Reproduce the entries below, replacing every occurrence of "GUI agent" with "UI agent" and leaving everything else unchanged.

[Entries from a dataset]
________________

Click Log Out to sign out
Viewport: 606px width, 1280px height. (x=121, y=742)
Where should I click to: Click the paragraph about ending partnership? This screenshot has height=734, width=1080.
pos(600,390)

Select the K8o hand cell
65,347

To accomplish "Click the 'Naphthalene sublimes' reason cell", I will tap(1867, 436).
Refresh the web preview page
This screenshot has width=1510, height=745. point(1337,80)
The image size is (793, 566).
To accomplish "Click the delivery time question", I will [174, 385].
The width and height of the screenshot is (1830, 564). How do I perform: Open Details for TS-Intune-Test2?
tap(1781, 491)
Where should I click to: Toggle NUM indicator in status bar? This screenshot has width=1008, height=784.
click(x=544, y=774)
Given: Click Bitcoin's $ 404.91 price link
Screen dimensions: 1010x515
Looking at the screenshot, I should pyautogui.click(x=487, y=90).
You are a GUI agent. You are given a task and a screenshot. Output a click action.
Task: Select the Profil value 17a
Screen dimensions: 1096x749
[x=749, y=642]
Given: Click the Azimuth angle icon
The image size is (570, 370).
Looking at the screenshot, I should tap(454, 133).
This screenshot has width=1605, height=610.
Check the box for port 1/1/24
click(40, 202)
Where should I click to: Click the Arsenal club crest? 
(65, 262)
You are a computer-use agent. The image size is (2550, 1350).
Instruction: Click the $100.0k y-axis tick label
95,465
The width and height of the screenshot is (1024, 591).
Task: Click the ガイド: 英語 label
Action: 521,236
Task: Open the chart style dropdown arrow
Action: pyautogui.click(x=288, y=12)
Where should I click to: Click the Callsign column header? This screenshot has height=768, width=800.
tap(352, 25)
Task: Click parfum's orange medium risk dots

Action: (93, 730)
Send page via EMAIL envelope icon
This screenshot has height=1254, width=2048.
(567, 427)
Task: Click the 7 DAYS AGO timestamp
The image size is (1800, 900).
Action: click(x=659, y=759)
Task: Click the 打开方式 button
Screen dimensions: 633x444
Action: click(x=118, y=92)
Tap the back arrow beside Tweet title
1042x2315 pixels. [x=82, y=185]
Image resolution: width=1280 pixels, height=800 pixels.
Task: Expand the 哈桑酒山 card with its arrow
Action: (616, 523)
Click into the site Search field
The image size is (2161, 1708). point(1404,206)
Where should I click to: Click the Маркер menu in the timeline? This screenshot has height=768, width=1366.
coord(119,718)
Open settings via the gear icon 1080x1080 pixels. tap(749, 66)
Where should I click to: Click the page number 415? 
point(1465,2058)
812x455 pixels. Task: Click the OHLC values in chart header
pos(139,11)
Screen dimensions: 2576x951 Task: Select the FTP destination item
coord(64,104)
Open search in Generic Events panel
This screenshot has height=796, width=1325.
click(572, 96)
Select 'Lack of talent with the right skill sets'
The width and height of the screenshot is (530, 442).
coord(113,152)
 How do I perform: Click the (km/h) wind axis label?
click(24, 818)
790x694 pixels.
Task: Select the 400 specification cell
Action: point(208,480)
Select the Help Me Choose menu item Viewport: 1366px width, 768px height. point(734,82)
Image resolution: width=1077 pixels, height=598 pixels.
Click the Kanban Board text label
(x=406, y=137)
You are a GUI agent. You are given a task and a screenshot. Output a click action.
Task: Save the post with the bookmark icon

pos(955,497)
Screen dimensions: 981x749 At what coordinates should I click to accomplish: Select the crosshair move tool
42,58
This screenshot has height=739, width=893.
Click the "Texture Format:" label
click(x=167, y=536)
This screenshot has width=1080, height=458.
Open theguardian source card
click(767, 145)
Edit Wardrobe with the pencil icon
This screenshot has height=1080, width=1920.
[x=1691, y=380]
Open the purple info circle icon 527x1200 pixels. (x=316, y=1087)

________________

» **Task answer**:
Click Log Out to sign out
Viewport: 606px width, 1280px height. (x=121, y=742)
Where should I click to: Click the paragraph about ending partnership? This screenshot has height=734, width=1080.
pos(600,390)

Select the K8o hand cell
65,347

To accomplish "Click the 'Naphthalene sublimes' reason cell", I will tap(1867, 436).
Refresh the web preview page
This screenshot has width=1510, height=745. point(1337,80)
The image size is (793, 566).
To accomplish "Click the delivery time question", I will [174, 385].
The width and height of the screenshot is (1830, 564). How do I perform: Open Details for TS-Intune-Test2?
tap(1781, 491)
Where should I click to: Toggle NUM indicator in status bar? This screenshot has width=1008, height=784.
click(x=544, y=774)
Given: Click Bitcoin's $ 404.91 price link
Screen dimensions: 1010x515
Looking at the screenshot, I should pyautogui.click(x=487, y=90).
You are a UI agent. You are given a task and a screenshot. Output a click action.
Task: Select the Profil value 17a
Screen dimensions: 1096x749
[x=749, y=642]
Given: Click the Azimuth angle icon
The image size is (570, 370).
Looking at the screenshot, I should tap(454, 133).
This screenshot has width=1605, height=610.
Check the box for port 1/1/24
click(40, 202)
Where should I click to: Click the Arsenal club crest? 
(65, 262)
You are a computer-use agent. The image size is (2550, 1350).
Instruction: Click the $100.0k y-axis tick label
95,465
The width and height of the screenshot is (1024, 591).
Task: Click the ガイド: 英語 label
Action: 521,236
Task: Open the chart style dropdown arrow
Action: pyautogui.click(x=288, y=12)
Where should I click to: Click the Callsign column header? This screenshot has height=768, width=800.
tap(352, 25)
Task: Click parfum's orange medium risk dots

Action: (93, 730)
Send page via EMAIL envelope icon
This screenshot has height=1254, width=2048.
(567, 427)
Task: Click the 7 DAYS AGO timestamp
The image size is (1800, 900).
Action: click(x=659, y=759)
Task: Click the 打开方式 button
Screen dimensions: 633x444
Action: click(x=118, y=92)
Tap the back arrow beside Tweet title
1042x2315 pixels. [x=82, y=185]
Image resolution: width=1280 pixels, height=800 pixels.
Task: Expand the 哈桑酒山 card with its arrow
Action: (616, 523)
Click into the site Search field
The image size is (2161, 1708). point(1404,206)
Where should I click to: Click the Маркер menu in the timeline? This screenshot has height=768, width=1366.
coord(119,718)
Open settings via the gear icon 1080x1080 pixels. tap(749, 66)
Where should I click to: Click the page number 415? 
point(1465,2058)
812x455 pixels. Task: Click the OHLC values in chart header
pos(139,11)
Screen dimensions: 2576x951 Task: Select the FTP destination item
coord(64,104)
Open search in Generic Events panel
This screenshot has height=796, width=1325.
click(572, 96)
Select 'Lack of talent with the right skill sets'
The width and height of the screenshot is (530, 442).
coord(113,152)
 How do I perform: Click the (km/h) wind axis label?
click(24, 818)
790x694 pixels.
Task: Select the 400 specification cell
Action: point(208,480)
Select the Help Me Choose menu item Viewport: 1366px width, 768px height. point(734,82)
Image resolution: width=1077 pixels, height=598 pixels.
Click the Kanban Board text label
(x=406, y=137)
You are a UI agent. You are given a task and a screenshot. Output a click action.
Task: Save the post with the bookmark icon

pos(955,497)
Screen dimensions: 981x749 At what coordinates should I click to accomplish: Select the crosshair move tool
42,58
This screenshot has height=739, width=893.
Click the "Texture Format:" label
click(x=167, y=536)
This screenshot has width=1080, height=458.
Open theguardian source card
click(767, 145)
Edit Wardrobe with the pencil icon
This screenshot has height=1080, width=1920.
[x=1691, y=380]
Open the purple info circle icon 527x1200 pixels. (x=316, y=1087)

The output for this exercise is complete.